I would undoubtedly have found more tolerance for this lack of an emotional and geographical hinterland had a stronger attempt been made by Martine to create an alien culture and way of life I could genuinely believe in as alien. What I get instead is a world saturated with the assumptions, language, humour (oh so millennial) and even fannish in-jokes of the American demotic, twenty-first century variety. In other words, even the worldbuilding, which appears so inventive and richly textured at first glance, is thin, overly reliant on a readership already familiar with these kinds of milieux to fill in the gaps. For comparison, have a look at the solidly constructed, deeply imagined, bracingly tactile worldbuilding on display in Le Guin’s The Left Hand of Darkness, or the powerful, nerve-jangling testimony of Severian in Gene Wolfe’s The Shadow of th Torturer, and you’ll see what I mean.     
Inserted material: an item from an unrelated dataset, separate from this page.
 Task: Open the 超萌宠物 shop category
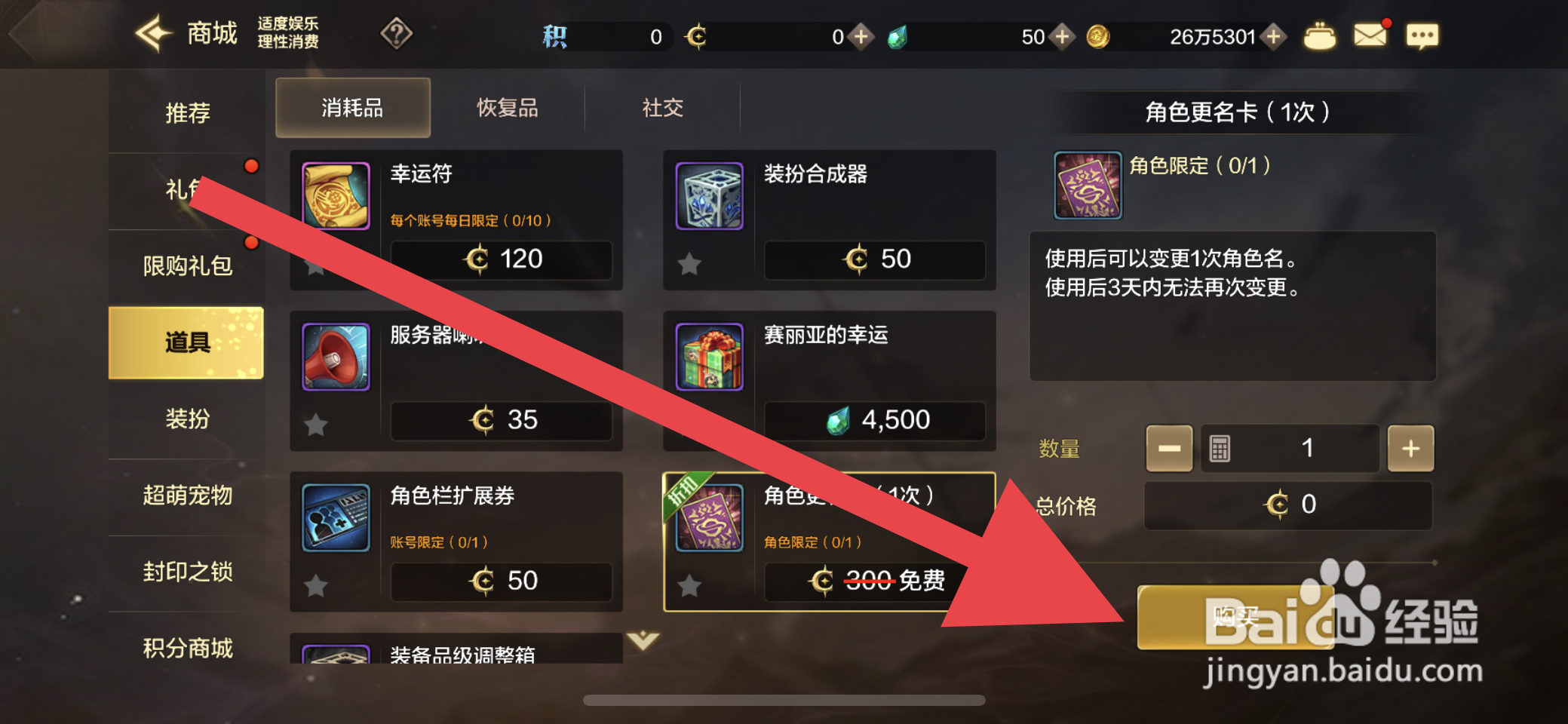[x=187, y=495]
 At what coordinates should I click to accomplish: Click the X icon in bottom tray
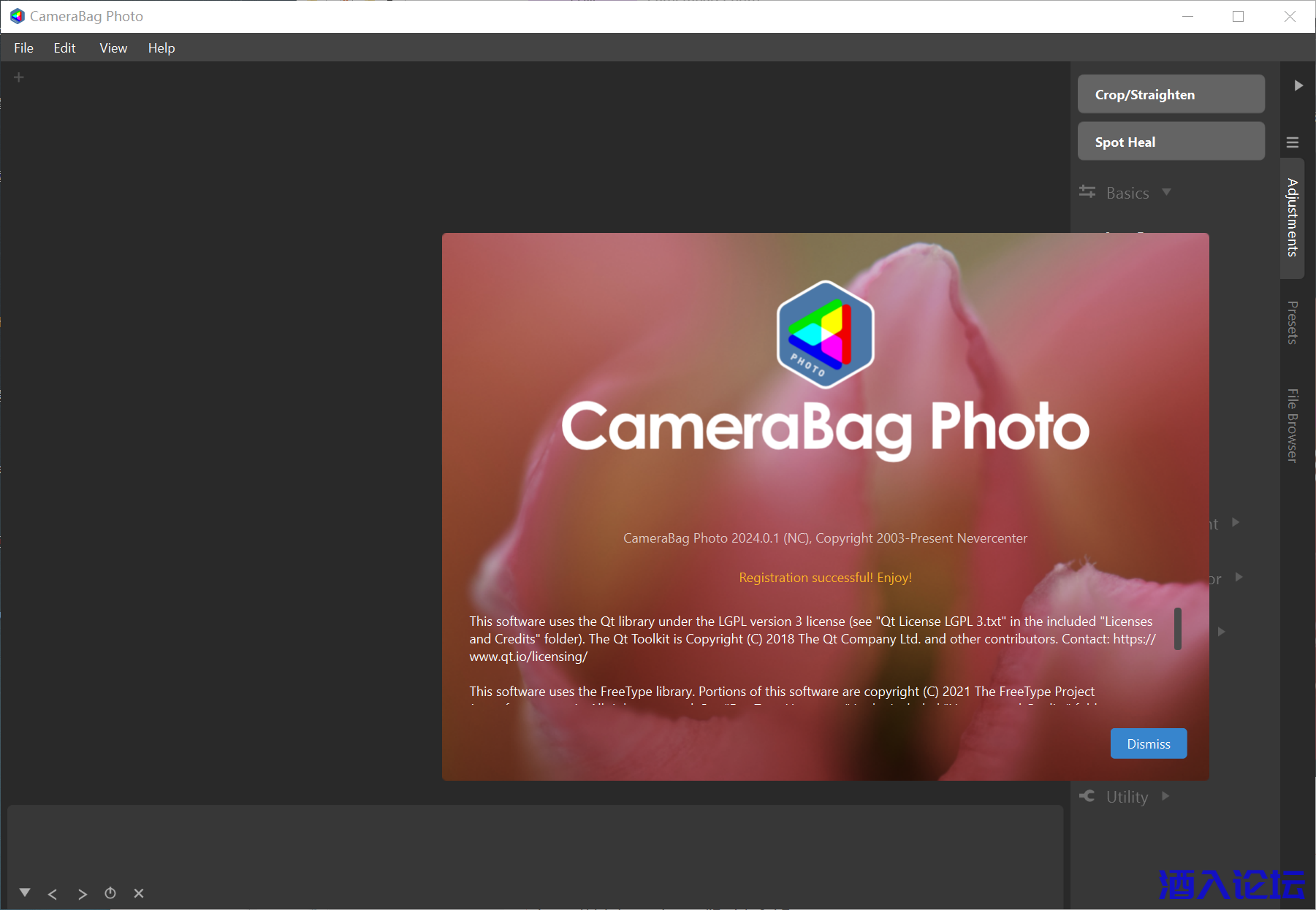[x=139, y=893]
I did appreciate Martine’s decision to include short sections of ‘found texts’ from both Stationer and Teixcalaanli sources at the head of each chapter – I always love stuff like that, and it probably won’t come as any surprise to learn that the most interesting part of the novel for me is the role played by epic poetry in Teixcalaanli culture. The section near the end, in which Mahit helps her official liaison (and love interest) Three Seagrass to construct a poem that will also act as an encoded statement of resistance to the unfolding military coup, the way in which that poem goes viral and evolves its identity as it reaches more users – I liked this very much, indeed I would vastly have preferred it if the entire book had been about Mahit’s conflicted relationship with Teixcalaanli poetry and her parsing of its contradictions through scholarship. That, or her rejection of the imperial tradition as she begins to forge a new form of modernist poetry that is inalienably of Lsel Station.

I am always going to prefer Ulverton to Bring Up the Bodies. I am always going to prefer China Mountain Zhang to A Memory Called Empire. I am just that kind of reader, and writer. Whatchya gonna do?

In terms of its worthiness to be included on this year’s Clarke Award shortlist, I will say that I understand perfectly why this book has been selected. In the themes it addresses as well as the smart, progressive and action-filled manner in which it addresses them, A Memory Called Empire is a good example of contemporary space opera, one many of today’s readership will enjoy and feel passionately about. As a debut novel in this subgenre it is entertaining, enjoyably complex and professionally executed. Whether the novel is outstanding per se, and whether being a good example of something – a measure of where the field is at as opposed to where it might set its sights – is a good enough reason for choosing it as one of the six best science fiction novels of the year, will, as always, come down to the judgement and proclivities of individual readers.